* _Activity_
Print the part of the piece on Ekta Kapoor's TV serials word for word, starting with "The showrunners help" and going on through "woes in the background.".

* _Passage_
——————
After spending 15 years watching K-Serials, there's a lot you can learn eventually
It was a ritual — 15 years of lying beside my mother while she toggled between half a dozen Indian TV shows at once. She would change the channel, the moment someone started crying (which, you can guess was all the time), or if there was prolonged flashback---the typical monochrome ones, with sad Bollywood songs in the background. She had a talent though: She always knew what was happening in every show, and if I didn’t know, she would tell me.
And that’s how I spent years knowing everything that happening in all Ekta Kapoor serials. You name it. Kyunki Saas Bhi Kabhi Bahu Thi. Kasauti Zindagi Kay. Kahiin Toh Hoga, and even Kahaani Ghar Ghar Ki, towards the end, among so many others. If you've watched more than five of these shows in your lifetime, you already know the rules. You can spot the villain — she’s the one with sleeveless blouses, spiral curls, and bindis shaped like warning signs.
The showrunners help you out too: There’s a snarky background music to match, whereas the soulful, girl, the main lead, always has one plaintive tune fitting her woes in the background.
But then I figured out the basic ideas, and could get ahead of the plot, if needed.
I’m serious. Don’t mess with K-heroines. You never know when they’re wielding a gun (which they might produce from thin air). They killed to protect their loved ones, usually. Nandini (Gauri Pradhan) from Kyunki did. She killed a man who threatened her family and that was an entire arc for a long time, because nobody knew who killed him, and her husband Karan woefully took the blame and everyone else was a suspect till Nandini was discovered and she was sent to jail.
Toodles. But, sometimes, they were wrong. Er. Like Prerna from Kasautti Zindagi Kay, who shot at her ex-lover, Anurag, because she assumed that he had killed her husband Rishabh Bajaj (Ronit Roy), even though she was standing on the opposite side of a hill, in a literal snowstorm.
——————
* _Records provided_
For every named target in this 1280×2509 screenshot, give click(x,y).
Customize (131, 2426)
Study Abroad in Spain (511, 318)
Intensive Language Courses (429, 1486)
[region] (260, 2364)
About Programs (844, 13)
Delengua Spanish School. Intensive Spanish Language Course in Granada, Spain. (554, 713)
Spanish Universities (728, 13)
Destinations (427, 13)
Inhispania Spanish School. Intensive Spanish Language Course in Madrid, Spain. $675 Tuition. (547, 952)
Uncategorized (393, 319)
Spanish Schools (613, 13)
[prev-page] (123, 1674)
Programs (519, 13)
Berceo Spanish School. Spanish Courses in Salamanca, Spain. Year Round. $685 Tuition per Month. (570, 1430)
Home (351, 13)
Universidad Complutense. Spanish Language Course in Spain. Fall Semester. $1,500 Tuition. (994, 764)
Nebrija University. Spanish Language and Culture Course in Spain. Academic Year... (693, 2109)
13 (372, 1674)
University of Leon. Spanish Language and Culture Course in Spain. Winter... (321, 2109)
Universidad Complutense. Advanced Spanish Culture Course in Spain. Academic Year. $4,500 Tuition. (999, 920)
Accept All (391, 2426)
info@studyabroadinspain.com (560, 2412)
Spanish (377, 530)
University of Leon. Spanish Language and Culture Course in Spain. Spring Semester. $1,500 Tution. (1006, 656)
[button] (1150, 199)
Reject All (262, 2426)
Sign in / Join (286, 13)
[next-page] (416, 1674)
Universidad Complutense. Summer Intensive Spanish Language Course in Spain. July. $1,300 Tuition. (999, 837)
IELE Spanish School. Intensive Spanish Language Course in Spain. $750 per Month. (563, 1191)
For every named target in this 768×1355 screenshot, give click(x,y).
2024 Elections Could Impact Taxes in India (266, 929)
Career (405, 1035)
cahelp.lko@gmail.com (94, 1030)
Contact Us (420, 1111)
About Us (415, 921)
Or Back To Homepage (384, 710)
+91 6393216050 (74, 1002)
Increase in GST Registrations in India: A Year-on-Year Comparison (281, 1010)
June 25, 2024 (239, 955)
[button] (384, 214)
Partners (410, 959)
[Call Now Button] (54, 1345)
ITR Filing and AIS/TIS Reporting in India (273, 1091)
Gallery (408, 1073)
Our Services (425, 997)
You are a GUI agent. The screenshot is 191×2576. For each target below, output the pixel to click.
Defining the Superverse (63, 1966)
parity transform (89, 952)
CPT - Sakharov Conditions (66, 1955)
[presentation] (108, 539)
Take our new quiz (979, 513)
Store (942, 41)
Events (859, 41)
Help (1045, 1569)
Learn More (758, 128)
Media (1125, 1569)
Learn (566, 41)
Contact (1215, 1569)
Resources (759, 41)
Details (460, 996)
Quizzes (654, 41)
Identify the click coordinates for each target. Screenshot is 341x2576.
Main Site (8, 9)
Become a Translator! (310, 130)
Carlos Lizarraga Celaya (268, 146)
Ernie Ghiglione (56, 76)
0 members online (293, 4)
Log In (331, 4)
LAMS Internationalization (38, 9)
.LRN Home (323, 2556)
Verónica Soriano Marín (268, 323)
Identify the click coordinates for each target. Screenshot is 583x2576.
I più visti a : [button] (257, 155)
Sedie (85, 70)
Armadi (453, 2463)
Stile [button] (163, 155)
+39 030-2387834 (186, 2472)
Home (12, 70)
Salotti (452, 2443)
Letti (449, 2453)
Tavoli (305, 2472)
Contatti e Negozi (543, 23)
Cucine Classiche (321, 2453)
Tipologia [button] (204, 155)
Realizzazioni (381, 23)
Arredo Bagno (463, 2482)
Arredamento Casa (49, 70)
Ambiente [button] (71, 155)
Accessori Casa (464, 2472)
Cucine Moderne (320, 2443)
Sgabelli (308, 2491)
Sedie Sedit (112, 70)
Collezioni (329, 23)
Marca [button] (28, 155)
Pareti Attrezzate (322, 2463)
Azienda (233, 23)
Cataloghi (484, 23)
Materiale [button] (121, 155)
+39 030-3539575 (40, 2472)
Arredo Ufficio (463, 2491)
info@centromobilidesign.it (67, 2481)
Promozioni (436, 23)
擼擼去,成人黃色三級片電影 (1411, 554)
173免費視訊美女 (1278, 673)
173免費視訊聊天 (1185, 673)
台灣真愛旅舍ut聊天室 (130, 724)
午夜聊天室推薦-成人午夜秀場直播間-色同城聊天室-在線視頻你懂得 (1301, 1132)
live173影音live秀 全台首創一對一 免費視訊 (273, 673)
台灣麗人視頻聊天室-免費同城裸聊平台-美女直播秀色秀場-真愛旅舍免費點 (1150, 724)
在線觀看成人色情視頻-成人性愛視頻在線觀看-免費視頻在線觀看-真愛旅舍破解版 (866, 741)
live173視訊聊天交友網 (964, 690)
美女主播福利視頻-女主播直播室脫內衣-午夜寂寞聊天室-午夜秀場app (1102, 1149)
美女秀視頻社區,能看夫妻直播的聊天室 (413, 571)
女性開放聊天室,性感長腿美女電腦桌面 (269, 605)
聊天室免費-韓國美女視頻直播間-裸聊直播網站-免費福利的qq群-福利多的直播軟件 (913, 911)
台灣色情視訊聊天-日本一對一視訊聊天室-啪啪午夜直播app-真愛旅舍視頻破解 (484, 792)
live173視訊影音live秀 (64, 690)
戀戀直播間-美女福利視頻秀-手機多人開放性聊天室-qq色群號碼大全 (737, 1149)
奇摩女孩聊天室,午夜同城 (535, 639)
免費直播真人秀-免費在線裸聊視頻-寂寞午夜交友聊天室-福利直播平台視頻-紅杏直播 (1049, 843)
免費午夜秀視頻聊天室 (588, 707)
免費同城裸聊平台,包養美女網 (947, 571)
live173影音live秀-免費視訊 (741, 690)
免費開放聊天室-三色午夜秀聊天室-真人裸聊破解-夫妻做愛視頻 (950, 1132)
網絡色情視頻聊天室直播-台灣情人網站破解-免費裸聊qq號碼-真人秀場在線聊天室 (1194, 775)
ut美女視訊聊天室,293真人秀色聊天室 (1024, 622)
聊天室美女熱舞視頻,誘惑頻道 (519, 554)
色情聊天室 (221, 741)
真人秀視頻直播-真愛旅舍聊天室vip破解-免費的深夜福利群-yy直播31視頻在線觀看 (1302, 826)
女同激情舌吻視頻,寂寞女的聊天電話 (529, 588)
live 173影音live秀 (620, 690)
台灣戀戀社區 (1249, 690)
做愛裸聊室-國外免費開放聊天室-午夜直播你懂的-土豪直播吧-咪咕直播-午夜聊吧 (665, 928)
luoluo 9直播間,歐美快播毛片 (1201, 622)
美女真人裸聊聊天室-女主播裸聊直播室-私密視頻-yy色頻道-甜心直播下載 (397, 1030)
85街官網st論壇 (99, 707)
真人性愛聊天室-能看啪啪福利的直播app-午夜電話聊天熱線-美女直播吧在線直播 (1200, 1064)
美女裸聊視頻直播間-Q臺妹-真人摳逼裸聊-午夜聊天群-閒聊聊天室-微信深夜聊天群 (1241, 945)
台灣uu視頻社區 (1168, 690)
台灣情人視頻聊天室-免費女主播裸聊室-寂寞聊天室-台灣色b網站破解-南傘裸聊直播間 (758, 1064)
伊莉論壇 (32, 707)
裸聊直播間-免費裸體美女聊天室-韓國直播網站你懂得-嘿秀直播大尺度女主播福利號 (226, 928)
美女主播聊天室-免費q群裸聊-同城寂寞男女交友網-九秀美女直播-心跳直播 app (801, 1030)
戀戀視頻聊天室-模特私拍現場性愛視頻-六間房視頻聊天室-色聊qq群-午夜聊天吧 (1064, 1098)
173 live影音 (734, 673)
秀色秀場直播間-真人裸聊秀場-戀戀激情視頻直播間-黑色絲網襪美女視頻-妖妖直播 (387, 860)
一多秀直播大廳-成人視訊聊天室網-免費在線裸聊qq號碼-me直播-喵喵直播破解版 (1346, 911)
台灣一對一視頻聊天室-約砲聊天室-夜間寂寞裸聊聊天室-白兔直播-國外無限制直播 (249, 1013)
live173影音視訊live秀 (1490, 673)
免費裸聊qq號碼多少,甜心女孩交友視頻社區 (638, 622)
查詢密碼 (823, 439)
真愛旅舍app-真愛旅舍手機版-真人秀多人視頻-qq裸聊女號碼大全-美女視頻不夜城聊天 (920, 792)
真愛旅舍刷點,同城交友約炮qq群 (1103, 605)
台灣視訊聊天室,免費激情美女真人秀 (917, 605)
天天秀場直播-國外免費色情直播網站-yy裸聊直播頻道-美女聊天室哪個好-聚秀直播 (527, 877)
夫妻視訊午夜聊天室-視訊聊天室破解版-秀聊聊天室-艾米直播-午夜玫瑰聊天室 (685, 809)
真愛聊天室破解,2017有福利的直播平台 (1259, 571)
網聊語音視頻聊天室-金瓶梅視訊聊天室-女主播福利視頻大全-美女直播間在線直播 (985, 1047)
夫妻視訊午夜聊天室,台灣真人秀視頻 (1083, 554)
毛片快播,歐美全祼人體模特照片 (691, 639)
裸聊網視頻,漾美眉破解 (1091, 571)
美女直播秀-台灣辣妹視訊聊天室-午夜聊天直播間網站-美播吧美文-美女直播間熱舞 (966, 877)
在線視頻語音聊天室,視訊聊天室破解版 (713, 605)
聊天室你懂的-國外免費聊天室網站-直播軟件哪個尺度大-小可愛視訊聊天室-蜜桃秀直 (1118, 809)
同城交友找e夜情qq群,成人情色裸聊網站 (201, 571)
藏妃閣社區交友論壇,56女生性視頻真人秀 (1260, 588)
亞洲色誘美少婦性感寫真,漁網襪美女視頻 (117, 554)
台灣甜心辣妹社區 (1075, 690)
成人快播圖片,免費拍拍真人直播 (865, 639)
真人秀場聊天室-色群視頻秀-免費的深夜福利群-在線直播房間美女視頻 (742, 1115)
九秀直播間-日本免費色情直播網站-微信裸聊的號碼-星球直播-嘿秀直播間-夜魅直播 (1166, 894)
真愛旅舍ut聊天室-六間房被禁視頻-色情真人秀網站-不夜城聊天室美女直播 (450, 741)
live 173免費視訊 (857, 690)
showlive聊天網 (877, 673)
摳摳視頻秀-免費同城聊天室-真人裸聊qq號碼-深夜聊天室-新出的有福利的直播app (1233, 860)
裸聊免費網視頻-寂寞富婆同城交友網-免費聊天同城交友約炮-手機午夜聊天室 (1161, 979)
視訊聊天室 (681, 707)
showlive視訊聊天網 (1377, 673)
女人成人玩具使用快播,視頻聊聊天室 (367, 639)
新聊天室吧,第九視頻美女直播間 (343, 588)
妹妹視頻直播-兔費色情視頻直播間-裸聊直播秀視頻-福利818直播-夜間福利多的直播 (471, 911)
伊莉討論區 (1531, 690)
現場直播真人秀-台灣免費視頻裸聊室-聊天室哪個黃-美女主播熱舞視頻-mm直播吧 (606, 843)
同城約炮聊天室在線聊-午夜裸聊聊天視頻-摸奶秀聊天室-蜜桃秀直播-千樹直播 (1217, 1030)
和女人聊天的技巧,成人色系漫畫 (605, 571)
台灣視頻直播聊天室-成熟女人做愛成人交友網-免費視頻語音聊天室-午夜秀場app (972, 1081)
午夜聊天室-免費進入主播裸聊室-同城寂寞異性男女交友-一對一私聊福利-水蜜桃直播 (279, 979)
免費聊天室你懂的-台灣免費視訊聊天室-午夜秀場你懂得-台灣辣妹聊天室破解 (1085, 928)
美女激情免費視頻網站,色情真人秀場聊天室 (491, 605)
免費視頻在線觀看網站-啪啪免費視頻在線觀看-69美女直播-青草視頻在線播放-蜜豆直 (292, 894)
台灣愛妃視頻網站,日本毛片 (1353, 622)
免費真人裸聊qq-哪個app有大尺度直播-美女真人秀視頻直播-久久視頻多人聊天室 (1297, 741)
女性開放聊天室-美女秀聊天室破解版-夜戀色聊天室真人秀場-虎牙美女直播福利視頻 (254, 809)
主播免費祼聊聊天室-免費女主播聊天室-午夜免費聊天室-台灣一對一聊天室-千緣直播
——————
* _Written solution_
The showrunners help you out too: There’s a snarky background music to match, whereas the soulful, girl, the main lead, always has one plaintive tune fitting her woes in the background.